#### Notebook to format genotypes for use with tensorQTL

typically store wgs genotypes by chromosome in vcf or plink2 pfiles
tensorQTL using plink1 bfiles, so convert, also since small cohort go ahead and merge from per chromosome to genome

for now still using plink bfiles with tensorQTL but probably need to figure out newer version of tensorQTL can read from vcf I think

In [1]:
!date

Wed Dec 14 16:17:54 EST 2022


#### import libraries

In [2]:
import concurrent.futures
from os.path import exists
from os import sched_getaffinity
from pandas import read_csv

#### set notebook variables

In [3]:
# naming
cohort = 'foundin'
amp_abbr = 'PP'
version = 'amppdv1'
cohort_version = f'{cohort}.{version}'

# directories
wrk_dir = '/home/gibbsr/working/foundin/foundin_qtl'
geno_dir = f'{wrk_dir}/genotypes'

# input files
pfiles = '{genodir}/{cohortversion}.chr{chr}'

# output files
genome_bfile = f'{geno_dir}/{cohort_version}.bfile'

# constant values
autosomes = [str(x) for x in list(range(1,23))]
cpu_cnt = len(sched_getaffinity(0))
DEBUG = False

#### utility functions

In [4]:
def run_bash_cmd(this_cmd: str, verbose: bool=False):
    !{this_cmd}

#### convert from plink2 pfiles to plink bfiles

In [5]:
with concurrent.futures.ProcessPoolExecutor() as ppe:
    for chrom in autosomes:
        this_pfile = pfiles.format(genodir=geno_dir, cohortversion=cohort_version, chr=chrom)
        this_cmd = f'plink2 --pfile {this_pfile} --make-bed --out {this_pfile}.bfile --silent'
        ppe.submit(run_bash_cmd, this_cmd)    

In [6]:
# merge the files into a single plink binary set
def frmt_merge_list_file(geno_dir, cohort_version, autosomes):
    merge_file_set = f'{geno_dir}/bfile_merge-list.txt'
    with open(merge_file_set, 'w') as file_handler:
        for chrom in autosomes:
            this_pfile = pfiles.format(genodir=geno_dir, cohortversion=cohort_version, chr=chrom)
            file_handler.write(f'{this_pfile}.bfile\n')
    return merge_file_set

def run_plink_bfile_merge(merge_file_set, genome_bfile):
    this_cmd = f'plink --merge-list {merge_file_set} --make-bed --allow-no-sex \
    --silent --out {genome_bfile} --maf 0.01 --geno 0.05 --hwe 0.000001'
    run_bash_cmd(this_cmd, verbose=DEBUG)

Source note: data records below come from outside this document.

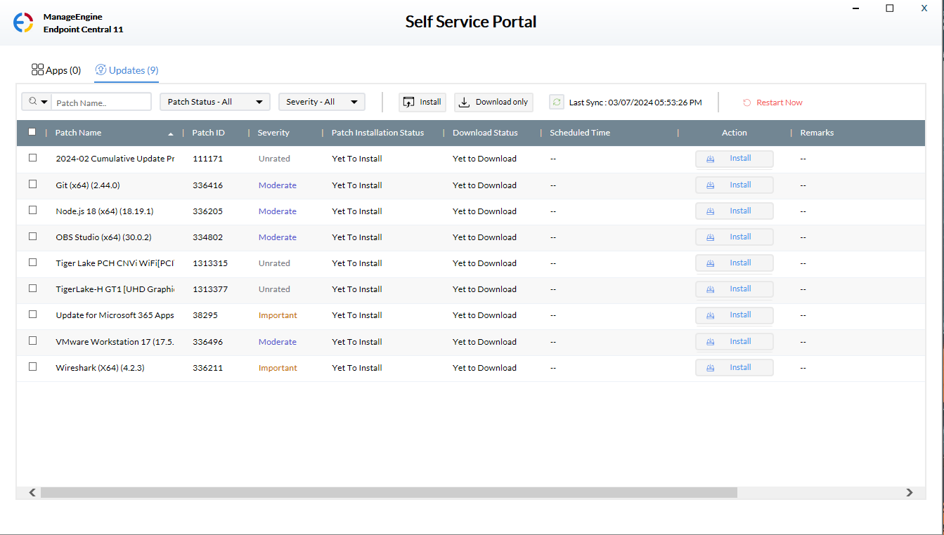Click the Patch Name sort arrow

[x=171, y=133]
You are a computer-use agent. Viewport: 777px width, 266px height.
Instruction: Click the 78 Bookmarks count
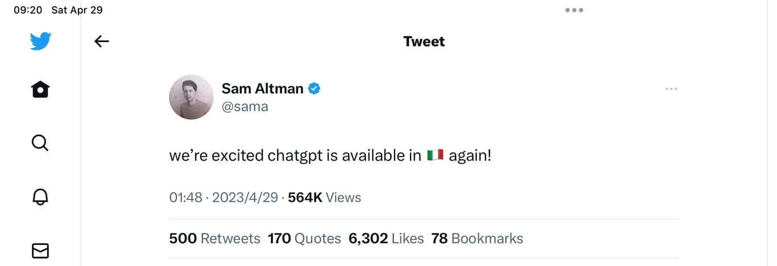coord(477,239)
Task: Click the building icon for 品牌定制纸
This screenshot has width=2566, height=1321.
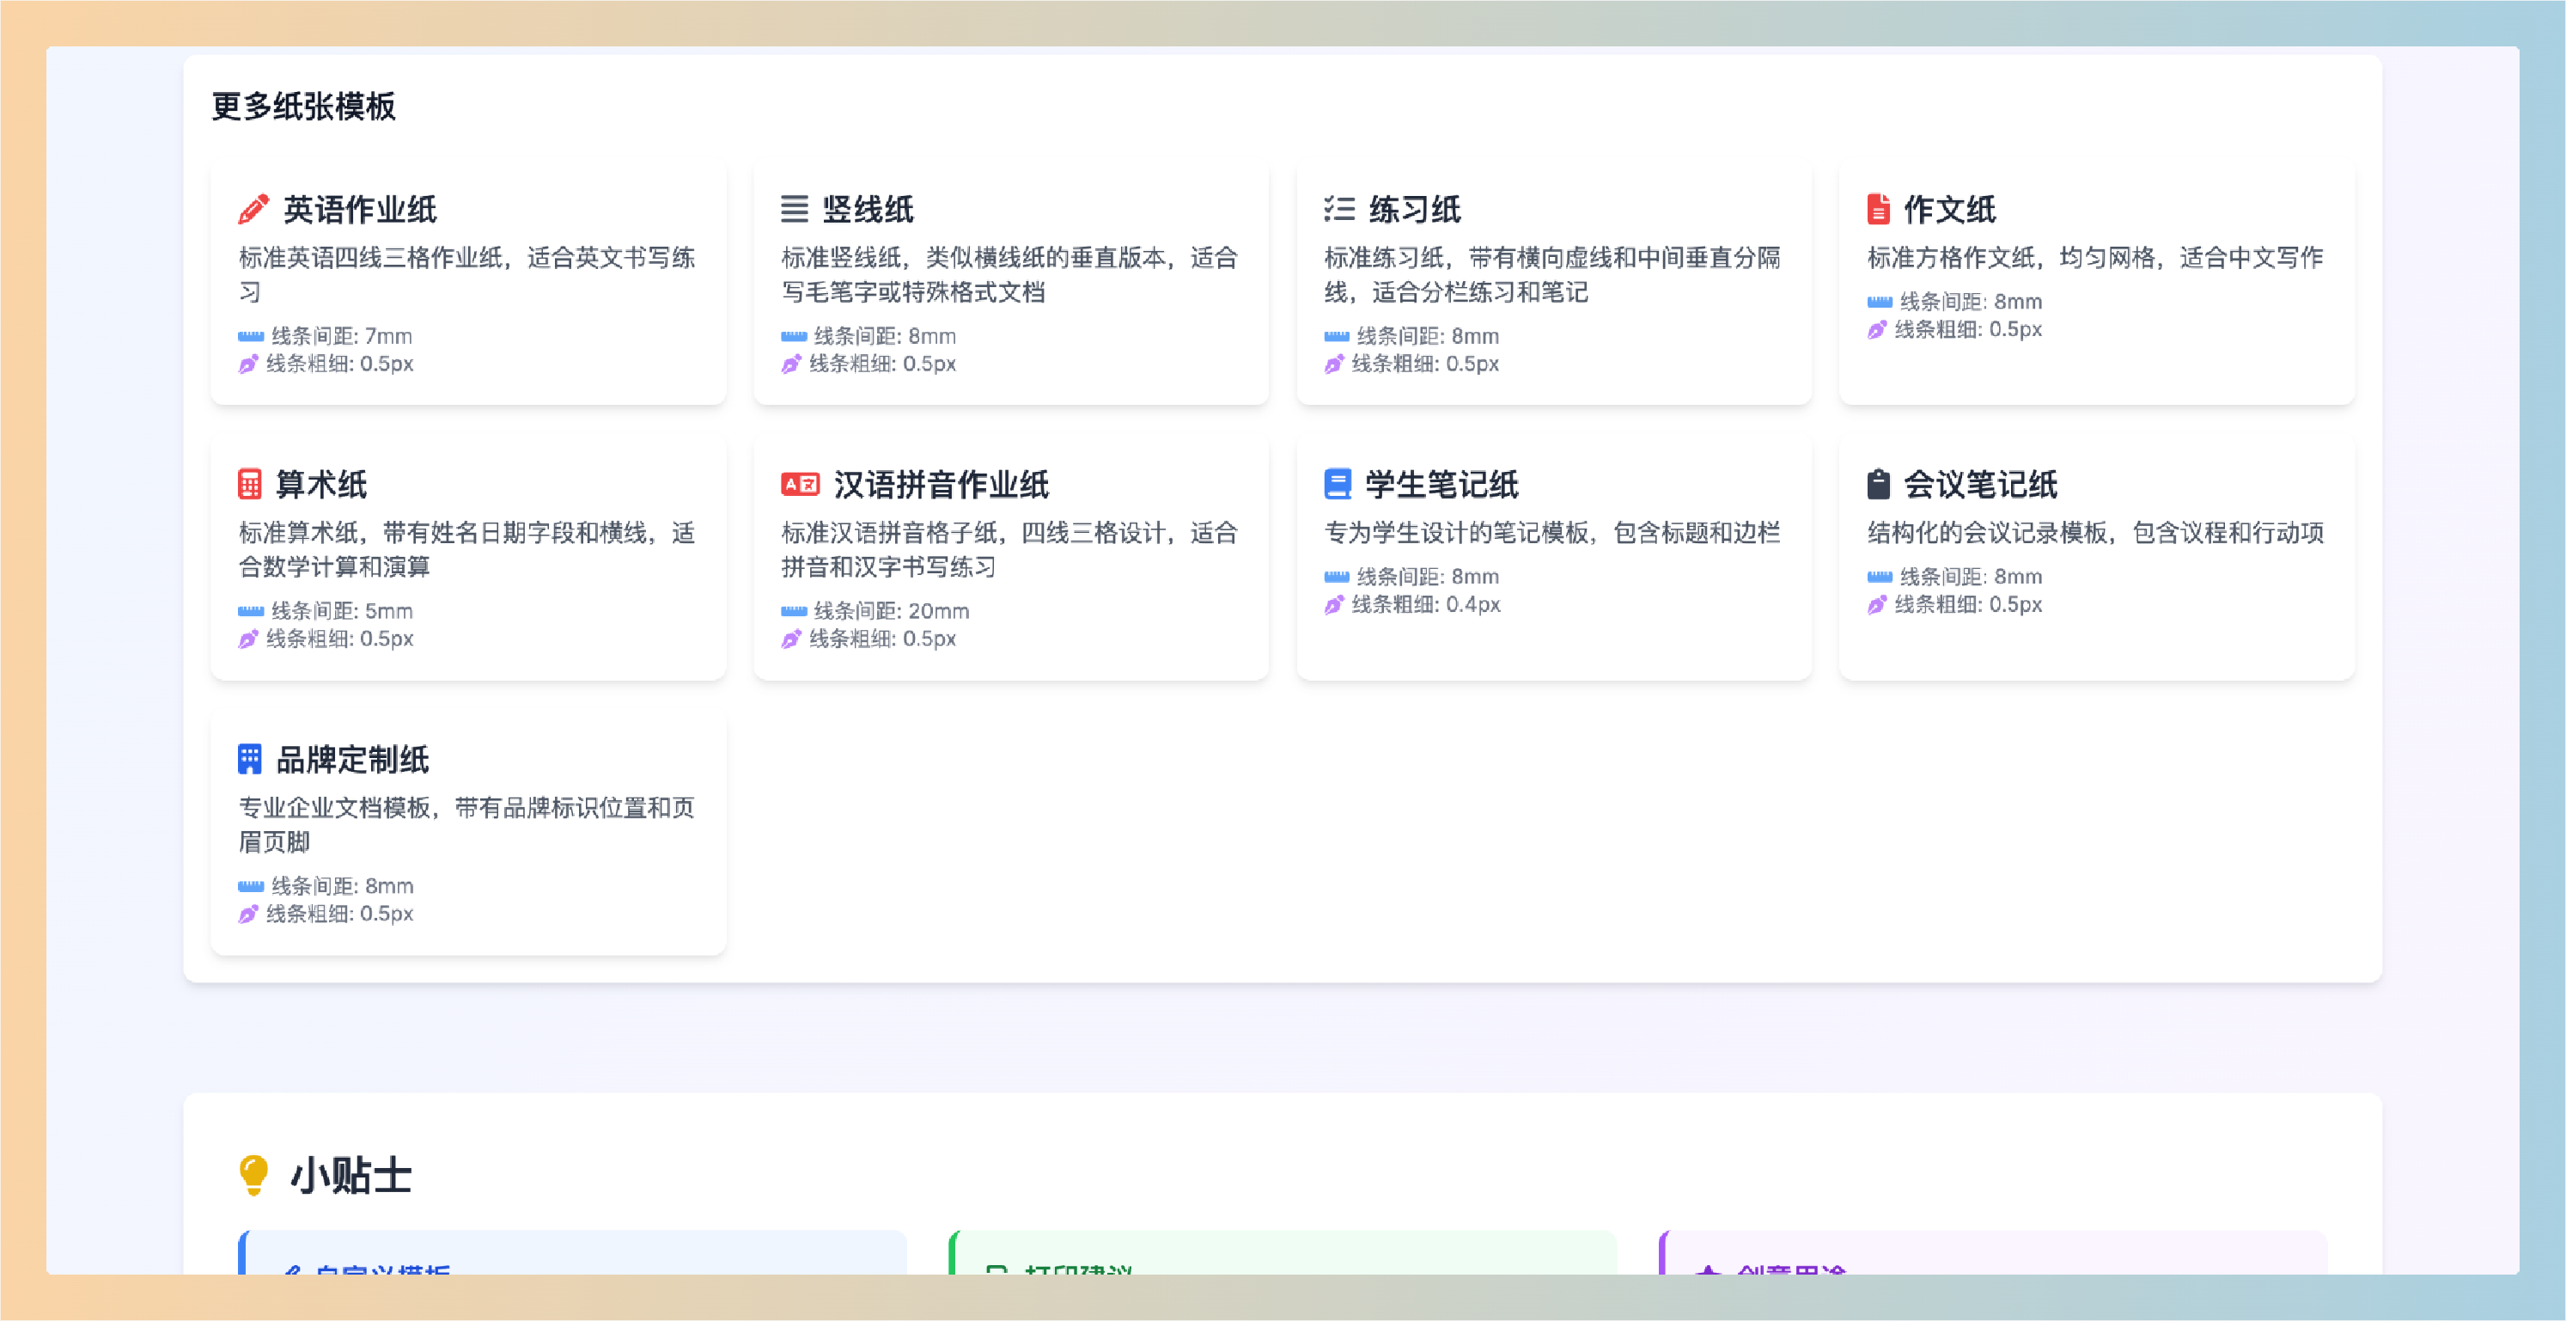Action: click(249, 759)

# merge the per chrom bfiles into a genome bfile
merge_file_set = frmt_merge_list_file(geno_dir, cohort_version, autosomes)
run_plink_bfile_merge(merge_file_set, genome_bfile)

# if there was a missnp problem remove those variant and re-attemp merge
if exists(f'{genome_bfile}-merge.missnp'):
    print('removing problem variants and retrying merge')
    with concurrent.futures.ProcessPoolExecutor() as ppe:
        for chrom in autosomes:
            this_pfile = pfiles.format(genodir=geno_dir, cohortversion=cohort_version, chr=chrom)
            this_cmd = f'plink2 --pfile {this_pfile} --make-bed --out {this_pfile}.bfile \
--silent --exclude {genome_bfile}-merge.missnp'
            ppe.submit(run_bash_cmd, this_cmd)           

    # try the merge again
    merge_file_set = frmt_merge_list_file(geno_dir, cohort_version, autosomes)
    run_plink_bfile_merge(merge_file_set, genome_bfile)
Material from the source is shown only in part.